Catastrophic environmental consequences due to oil spills have been of huge concern over the past couple of decades. Even though numerous oil-absorbing materials have been made to decontaminate waterways, they are limited by the cost of production and scalability of the product. Herein we propose an economical, environmentally benign, and highly sorbent material capable of absorbing several varieties of hydrocarbons, organic solvents and toxic contaminants. The material created was fabricated via sol-gel polymerization of polysaccharides with poly-vinyl alcohol (PVA) via oxidation by metal-nitrate precursors under acidic conditions in aqueous solution, followed by a curing and annealing process under a reducing environment.
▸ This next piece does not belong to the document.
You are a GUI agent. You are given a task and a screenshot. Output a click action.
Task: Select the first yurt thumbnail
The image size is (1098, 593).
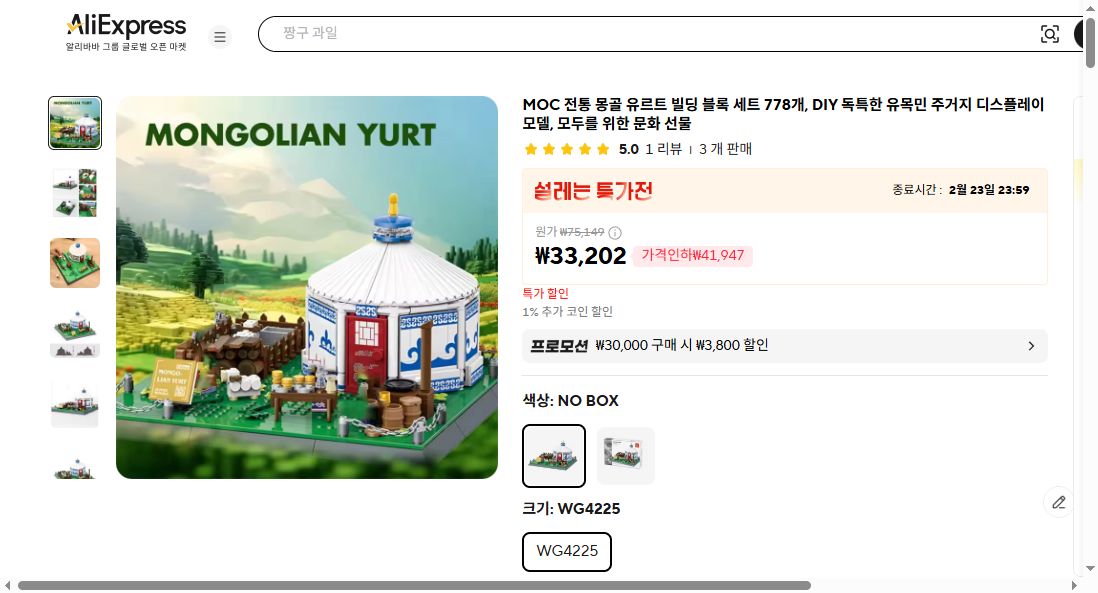[x=75, y=123]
In this study, we measured the oil adsorption performance of different substituted saccharides within the original synthesis model to determine how pore size and surface area varies depending on different carbon structures. Sugars such as Sucrose, Lactose, Dextrose and others, along with a number of organic acids such as adipic and tartaric acid were used to determine which moieties were responsible for the polymerization process. The materials were compositionally and structurally characterized with SEM and analyzed with BET. Such porous and sorbent material shows promising applicability for environmental remediation.